Recently, we talked about some of the problems that plagued Apple’s wireless charger
, the AirPower, and why it didn’t show up during the reveal of the latest iPhones earlier this month. It turns out Apple itself was hoping to release it alongside its new smartphones but decided not to close to the launch.
As Apple customers over the world have started receiving their brand-new iPhone XS
and XS Max
, some noticed something peculiar in the paper manual that comes in the box. Users on Twitter have shared pictures of the user guides from both the iPhone XS
and the XS Max and the part about the phone’s charging says this:
“Place iPhone with screen facing up on AirPower or a Qi-certified wireless charger. You can also use the Lightning connector to charge iPhone and connect accessories.”
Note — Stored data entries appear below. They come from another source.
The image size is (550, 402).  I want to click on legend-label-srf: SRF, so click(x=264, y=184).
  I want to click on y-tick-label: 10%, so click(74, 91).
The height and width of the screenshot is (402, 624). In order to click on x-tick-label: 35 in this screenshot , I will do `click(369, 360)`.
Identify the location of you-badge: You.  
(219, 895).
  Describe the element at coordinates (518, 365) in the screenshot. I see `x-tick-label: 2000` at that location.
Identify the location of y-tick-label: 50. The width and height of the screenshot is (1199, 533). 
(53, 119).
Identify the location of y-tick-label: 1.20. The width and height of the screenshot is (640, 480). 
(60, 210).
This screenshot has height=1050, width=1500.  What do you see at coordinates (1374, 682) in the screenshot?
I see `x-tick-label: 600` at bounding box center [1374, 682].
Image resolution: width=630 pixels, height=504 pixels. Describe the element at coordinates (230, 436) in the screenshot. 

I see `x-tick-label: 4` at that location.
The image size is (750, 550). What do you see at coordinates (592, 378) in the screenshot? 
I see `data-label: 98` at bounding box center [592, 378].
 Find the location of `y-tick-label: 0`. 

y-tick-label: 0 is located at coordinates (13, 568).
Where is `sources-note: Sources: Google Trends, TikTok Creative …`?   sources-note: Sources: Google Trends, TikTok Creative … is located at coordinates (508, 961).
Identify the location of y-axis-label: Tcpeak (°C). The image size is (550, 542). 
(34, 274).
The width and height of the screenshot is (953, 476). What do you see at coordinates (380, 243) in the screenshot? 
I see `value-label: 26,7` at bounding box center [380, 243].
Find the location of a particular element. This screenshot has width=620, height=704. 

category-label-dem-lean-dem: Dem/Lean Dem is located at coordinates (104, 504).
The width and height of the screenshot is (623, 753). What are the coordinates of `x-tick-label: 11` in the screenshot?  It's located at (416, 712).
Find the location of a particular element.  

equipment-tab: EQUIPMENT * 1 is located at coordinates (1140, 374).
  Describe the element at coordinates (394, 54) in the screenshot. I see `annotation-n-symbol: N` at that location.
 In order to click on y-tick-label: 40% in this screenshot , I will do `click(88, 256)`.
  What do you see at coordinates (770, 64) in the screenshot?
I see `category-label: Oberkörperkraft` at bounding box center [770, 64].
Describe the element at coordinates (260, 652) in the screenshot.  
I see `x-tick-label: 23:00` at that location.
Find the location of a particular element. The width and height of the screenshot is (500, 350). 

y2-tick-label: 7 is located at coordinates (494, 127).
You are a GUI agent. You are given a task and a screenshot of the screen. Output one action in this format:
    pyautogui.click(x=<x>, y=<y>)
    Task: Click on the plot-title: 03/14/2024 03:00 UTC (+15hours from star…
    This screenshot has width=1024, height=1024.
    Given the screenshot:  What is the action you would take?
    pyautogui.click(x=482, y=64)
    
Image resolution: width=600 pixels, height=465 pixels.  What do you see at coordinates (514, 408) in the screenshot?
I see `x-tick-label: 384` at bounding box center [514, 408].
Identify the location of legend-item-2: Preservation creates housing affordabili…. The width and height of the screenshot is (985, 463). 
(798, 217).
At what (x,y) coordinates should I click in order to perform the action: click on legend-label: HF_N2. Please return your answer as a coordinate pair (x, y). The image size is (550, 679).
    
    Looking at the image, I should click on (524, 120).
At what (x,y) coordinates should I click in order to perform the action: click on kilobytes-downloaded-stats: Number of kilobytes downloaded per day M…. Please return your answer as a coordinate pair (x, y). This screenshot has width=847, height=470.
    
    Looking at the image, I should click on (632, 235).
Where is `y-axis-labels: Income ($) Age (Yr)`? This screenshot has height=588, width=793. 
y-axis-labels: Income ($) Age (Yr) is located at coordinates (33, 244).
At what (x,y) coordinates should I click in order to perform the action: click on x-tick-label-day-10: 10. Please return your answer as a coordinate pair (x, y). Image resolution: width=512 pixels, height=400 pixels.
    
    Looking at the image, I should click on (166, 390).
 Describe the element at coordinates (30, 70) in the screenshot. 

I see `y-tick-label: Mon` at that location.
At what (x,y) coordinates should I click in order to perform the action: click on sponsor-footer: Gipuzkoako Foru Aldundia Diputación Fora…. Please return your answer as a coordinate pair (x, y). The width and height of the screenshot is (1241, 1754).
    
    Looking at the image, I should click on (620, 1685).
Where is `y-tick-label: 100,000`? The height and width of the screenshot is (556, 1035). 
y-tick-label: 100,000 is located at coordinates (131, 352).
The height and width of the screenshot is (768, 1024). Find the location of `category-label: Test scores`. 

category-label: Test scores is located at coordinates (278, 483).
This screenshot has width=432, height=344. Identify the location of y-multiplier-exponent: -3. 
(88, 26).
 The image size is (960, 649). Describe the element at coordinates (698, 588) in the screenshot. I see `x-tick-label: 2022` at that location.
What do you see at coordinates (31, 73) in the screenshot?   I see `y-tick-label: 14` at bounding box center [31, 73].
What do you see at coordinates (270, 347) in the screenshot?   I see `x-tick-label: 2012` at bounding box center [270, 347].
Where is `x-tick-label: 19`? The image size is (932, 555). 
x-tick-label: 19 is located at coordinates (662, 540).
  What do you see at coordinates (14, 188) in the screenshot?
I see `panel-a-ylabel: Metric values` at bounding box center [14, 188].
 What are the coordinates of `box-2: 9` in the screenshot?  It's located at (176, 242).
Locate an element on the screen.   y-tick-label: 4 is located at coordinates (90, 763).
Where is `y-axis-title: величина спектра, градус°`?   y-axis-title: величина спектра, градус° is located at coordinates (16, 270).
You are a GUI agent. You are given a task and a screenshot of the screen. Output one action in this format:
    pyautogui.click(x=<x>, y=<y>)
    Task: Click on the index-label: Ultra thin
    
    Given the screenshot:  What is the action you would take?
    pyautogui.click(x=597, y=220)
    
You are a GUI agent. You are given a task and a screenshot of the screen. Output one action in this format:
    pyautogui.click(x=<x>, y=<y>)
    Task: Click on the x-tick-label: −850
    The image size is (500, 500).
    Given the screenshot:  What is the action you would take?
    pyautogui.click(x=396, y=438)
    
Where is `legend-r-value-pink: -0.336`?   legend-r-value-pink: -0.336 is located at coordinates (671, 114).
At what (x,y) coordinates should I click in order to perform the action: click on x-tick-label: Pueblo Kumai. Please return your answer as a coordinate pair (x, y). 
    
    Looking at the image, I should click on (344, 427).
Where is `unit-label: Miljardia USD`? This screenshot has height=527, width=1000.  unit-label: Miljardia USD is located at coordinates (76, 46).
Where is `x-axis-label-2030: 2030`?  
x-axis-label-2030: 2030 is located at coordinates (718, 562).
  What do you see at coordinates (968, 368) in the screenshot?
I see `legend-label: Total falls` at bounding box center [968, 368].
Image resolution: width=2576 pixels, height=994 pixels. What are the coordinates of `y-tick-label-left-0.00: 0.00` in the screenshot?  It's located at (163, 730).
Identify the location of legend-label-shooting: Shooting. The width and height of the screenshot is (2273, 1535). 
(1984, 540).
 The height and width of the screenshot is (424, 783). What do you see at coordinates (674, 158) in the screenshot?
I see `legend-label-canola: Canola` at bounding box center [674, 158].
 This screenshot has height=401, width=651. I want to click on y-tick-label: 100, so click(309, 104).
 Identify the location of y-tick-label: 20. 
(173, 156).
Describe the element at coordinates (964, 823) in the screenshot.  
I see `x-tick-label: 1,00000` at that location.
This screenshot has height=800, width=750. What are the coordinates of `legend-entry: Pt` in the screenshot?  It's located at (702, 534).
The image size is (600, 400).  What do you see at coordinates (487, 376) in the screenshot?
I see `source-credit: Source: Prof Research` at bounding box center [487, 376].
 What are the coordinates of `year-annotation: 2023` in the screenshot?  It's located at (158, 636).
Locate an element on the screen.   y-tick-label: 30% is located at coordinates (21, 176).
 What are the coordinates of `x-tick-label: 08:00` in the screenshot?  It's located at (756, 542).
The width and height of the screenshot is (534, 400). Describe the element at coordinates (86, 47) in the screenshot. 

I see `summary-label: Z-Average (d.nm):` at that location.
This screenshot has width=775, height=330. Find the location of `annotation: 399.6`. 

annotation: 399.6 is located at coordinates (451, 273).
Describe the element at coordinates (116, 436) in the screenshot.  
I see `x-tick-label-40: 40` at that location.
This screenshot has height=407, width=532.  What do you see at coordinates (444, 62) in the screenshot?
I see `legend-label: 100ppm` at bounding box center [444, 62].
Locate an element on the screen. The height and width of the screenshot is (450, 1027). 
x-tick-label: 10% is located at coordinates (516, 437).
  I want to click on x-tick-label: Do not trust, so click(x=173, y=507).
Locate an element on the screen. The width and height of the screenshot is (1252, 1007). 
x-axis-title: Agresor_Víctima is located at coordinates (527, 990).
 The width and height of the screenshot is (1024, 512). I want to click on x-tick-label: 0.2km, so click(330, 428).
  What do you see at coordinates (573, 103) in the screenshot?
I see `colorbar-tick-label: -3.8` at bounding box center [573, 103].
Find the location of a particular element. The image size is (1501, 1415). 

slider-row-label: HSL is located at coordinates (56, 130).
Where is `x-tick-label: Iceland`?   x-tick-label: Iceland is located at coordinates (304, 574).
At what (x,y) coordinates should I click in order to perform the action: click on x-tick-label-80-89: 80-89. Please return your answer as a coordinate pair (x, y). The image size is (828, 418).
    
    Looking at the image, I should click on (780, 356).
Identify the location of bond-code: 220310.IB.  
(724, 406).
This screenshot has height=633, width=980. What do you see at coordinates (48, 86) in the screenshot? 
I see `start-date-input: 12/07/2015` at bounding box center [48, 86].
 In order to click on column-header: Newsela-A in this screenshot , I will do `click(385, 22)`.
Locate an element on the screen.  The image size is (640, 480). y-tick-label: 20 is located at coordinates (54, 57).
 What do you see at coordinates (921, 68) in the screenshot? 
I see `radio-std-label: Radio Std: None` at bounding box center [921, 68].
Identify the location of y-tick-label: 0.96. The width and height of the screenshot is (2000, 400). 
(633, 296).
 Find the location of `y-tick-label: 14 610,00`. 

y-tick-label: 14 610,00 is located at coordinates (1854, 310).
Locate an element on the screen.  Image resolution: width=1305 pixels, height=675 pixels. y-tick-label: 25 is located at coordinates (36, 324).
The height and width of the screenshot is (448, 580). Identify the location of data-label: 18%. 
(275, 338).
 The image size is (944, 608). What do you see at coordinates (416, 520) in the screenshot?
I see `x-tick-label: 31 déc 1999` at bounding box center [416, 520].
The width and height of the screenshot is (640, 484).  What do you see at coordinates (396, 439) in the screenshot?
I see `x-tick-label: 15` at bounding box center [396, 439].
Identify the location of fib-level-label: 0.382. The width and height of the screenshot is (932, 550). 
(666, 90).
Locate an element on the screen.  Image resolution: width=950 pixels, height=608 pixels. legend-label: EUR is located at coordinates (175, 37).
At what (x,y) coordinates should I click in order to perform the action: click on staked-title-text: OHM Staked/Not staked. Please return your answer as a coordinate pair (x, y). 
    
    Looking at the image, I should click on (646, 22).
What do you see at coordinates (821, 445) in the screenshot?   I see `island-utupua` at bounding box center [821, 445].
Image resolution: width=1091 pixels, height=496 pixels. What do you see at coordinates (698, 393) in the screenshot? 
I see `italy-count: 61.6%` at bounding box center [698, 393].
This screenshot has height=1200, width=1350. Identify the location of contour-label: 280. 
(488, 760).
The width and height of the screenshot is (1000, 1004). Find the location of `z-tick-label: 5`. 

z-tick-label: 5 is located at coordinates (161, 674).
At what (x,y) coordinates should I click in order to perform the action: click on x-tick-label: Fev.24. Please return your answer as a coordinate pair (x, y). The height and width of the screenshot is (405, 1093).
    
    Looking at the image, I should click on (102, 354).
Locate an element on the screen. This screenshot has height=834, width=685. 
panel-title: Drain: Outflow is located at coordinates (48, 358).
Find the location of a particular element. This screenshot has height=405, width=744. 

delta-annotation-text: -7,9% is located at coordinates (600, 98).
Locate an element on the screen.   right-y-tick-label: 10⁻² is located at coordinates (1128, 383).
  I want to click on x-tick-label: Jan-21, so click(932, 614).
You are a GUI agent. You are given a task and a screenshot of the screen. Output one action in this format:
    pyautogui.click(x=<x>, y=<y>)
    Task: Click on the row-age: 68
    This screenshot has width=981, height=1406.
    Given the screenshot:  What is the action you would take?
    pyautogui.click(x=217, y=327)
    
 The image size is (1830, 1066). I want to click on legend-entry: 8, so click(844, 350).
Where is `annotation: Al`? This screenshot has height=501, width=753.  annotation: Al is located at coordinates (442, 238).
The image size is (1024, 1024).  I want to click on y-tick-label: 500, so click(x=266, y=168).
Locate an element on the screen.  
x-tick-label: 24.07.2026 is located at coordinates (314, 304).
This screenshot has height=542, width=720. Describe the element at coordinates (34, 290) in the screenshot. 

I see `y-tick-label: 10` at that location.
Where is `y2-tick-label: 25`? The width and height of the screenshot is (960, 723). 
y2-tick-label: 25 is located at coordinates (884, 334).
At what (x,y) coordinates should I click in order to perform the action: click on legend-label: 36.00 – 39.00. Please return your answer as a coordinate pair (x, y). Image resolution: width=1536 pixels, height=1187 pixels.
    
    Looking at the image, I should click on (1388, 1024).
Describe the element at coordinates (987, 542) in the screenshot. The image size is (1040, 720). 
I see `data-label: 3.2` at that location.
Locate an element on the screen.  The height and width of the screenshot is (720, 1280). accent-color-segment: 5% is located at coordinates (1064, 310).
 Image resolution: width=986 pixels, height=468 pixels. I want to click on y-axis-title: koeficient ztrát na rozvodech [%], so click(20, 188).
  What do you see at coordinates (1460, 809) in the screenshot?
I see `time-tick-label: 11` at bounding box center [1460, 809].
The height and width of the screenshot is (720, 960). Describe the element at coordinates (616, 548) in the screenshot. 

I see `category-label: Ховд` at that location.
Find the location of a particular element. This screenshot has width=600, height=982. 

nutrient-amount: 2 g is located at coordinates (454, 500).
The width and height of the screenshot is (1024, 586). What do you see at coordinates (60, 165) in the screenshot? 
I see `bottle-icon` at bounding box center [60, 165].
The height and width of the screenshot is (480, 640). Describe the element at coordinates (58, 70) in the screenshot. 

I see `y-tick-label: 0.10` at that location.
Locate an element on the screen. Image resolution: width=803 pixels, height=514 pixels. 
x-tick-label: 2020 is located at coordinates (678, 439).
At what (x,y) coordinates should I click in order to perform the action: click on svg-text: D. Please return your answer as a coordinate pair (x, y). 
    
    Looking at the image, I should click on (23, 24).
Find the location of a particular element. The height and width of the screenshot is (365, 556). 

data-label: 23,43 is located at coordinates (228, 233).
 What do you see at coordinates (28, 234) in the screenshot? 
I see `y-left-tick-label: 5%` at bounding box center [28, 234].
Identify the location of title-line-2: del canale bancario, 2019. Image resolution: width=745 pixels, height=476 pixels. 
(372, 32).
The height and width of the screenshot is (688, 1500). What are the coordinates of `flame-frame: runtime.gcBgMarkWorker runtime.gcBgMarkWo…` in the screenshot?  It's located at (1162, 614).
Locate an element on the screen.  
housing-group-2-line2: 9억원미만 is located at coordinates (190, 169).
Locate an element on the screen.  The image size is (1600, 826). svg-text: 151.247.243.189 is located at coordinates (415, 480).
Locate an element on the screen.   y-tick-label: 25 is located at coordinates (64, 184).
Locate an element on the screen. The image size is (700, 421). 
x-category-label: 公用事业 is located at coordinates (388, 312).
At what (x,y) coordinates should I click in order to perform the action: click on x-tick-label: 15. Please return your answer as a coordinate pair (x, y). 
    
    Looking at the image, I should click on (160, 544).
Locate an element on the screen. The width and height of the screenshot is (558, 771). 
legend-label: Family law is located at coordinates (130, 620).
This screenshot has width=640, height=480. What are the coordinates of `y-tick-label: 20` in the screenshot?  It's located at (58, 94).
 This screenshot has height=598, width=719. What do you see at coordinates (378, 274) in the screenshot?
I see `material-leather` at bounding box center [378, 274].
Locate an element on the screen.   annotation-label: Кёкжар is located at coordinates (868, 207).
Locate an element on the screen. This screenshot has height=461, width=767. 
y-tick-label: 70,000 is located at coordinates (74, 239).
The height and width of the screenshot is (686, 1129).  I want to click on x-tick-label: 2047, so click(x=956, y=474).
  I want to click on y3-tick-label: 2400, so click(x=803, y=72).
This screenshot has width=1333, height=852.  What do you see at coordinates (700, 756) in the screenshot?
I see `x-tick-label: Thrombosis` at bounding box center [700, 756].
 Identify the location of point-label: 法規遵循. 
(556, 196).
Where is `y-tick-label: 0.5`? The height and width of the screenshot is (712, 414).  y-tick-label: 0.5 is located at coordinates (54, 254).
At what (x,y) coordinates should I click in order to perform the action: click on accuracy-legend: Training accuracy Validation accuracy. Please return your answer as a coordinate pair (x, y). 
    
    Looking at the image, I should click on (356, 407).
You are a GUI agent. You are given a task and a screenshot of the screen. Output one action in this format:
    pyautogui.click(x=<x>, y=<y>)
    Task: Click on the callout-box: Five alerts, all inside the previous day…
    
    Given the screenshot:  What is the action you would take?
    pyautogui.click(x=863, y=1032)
The photo tweeted by Gavin Stephens @ccgavind
This shows not only that Apple meant for AirPower to already be out by the time customers received their Smartphones, but also that Apple was envisioning wireless charging
as the preferred method for charging the new devices. The wording makes charging with a cable sound like some outdated method: “Sure, you can also charge it with a cable, if you’re that
type of person.” Considering the new iPhones still don’t come with a fast charging power brick in the box, Apple was probably hoping that when customers look for a fast charger, they’ll get the AirPower, so they can charge their phones the way the manual suggests (even though it would have undoubtedly been more expensive than the wired fast charger the company sells).
The decision to cancel the AirPower’s announcement could have come earlier than one might think. We should keep in mind that for Apple to be able to ship new iPhones to customers worldwide, the devices must have been packaged and sent out from the factory weeks in advance. At the time the manuals were printed, AirPower was likely still on schedule, or Apple thought it will manage to solve the problems before September.
Apple has been suspiciously quiet about its AirPower, but that's just its standard practice for unreleased products.